1. Handling Categorical Variables:
* The sex and smoker columns are converted into binary values (e.g., 0 for female/no and 1 for male/yes).
* The region column is one-hot encoded to create dummy variables for each region, and the first category is dropped to avoid multicollinearity.

2. Splitting the Data:
* The dataset is split into training and test sets (80% training, 20% testing) to evaluate the model's performance.

**Model Building and Training:**

1. CatBoost Regressor:
* A gradient boosting model optimized for categorical data is used to predict insurance costs.
* The model is trained on the training set using default parameters.

**Model Evaluation:**
1. R-Squared:
* Measures how well the model explains the variance in the target variable. A higher R-squared indicates better performance.
2. Adjusted R-Squared:
* Adjusts the R-squared value for the number of predictors in the model, preventing overfitting.
3. k-Fold Cross-Validation:
* Splits the data into 10 folds to evaluate the model's performance across different subsets, providing a more robust estimate of its accuracy.

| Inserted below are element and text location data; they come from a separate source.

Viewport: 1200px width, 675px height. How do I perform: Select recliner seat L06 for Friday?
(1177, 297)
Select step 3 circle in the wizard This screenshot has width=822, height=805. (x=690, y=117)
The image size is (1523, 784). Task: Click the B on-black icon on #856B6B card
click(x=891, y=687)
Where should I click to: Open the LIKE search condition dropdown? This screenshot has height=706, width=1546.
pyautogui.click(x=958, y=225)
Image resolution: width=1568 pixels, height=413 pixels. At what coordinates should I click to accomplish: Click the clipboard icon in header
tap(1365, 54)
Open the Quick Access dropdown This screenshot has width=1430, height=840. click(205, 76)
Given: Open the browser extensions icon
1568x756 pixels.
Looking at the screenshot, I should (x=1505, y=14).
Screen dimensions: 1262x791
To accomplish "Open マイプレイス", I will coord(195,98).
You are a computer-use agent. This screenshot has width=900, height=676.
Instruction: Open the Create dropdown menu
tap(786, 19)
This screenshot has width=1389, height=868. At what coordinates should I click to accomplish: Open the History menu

**Hyperparameter Tuning:**
1. Grid Search:
* Optimizes the model by testing combinations of hyperparameters such as learning_rate, depth, l2_leaf_reg, and random_strength.
* The best parameters and corresponding R-squared score are identified to improve the model's performance.

## Key Metrics Explained:
1. R-Squared:
* Indicates the proportion of variance in the target variable explained by the model.
* Example: An R-squared of 0.85 means the model explains 85% of the variance in insurance costs.

2. Adjusted R-Squared:
* Accounts for the number of predictors in the model.
* Prevents overfitting by penalizing models with too many features that do not improve performance.

3. k-Fold Cross-Validation:
* Splits the data into 10 subsets (folds) and trains the model on 9 folds while testing on the remaining fold.
* Provides an average R-squared score and its standard deviation to assess
model stability.

4. Grid Search:
* Systematically tests combinations of hyperparameters to find the best configuration for the model.
* Example: The best parameters might include learning_rate = 0.01, depth = 7, and l2_leaf_reg = 6.